[Task instructions]: Repeat the line that contains "Update Account Info (139, 2399)" exactly, along with each following line up to and including the last line of the entries.

==== Data in this exercise ====

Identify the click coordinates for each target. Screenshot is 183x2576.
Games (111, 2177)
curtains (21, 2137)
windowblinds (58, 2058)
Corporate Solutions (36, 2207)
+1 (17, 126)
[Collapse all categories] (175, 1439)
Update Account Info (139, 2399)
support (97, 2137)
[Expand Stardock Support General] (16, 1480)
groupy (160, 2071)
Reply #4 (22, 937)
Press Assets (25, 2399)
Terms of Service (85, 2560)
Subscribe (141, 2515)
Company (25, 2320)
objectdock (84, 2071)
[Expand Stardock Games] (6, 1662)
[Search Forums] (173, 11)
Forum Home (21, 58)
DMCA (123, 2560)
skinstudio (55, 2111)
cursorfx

====

[Answer for this exercise]:
Update Account Info (139, 2399)
support (97, 2137)
[Expand Stardock Support General] (16, 1480)
groupy (160, 2071)
Reply #4 (22, 937)
Press Assets (25, 2399)
Terms of Service (85, 2560)
Subscribe (141, 2515)
Company (25, 2320)
objectdock (84, 2071)
[Expand Stardock Games] (6, 1662)
[Search Forums] (173, 11)
Forum Home (21, 58)
DMCA (123, 2560)
skinstudio (55, 2111)
cursorfx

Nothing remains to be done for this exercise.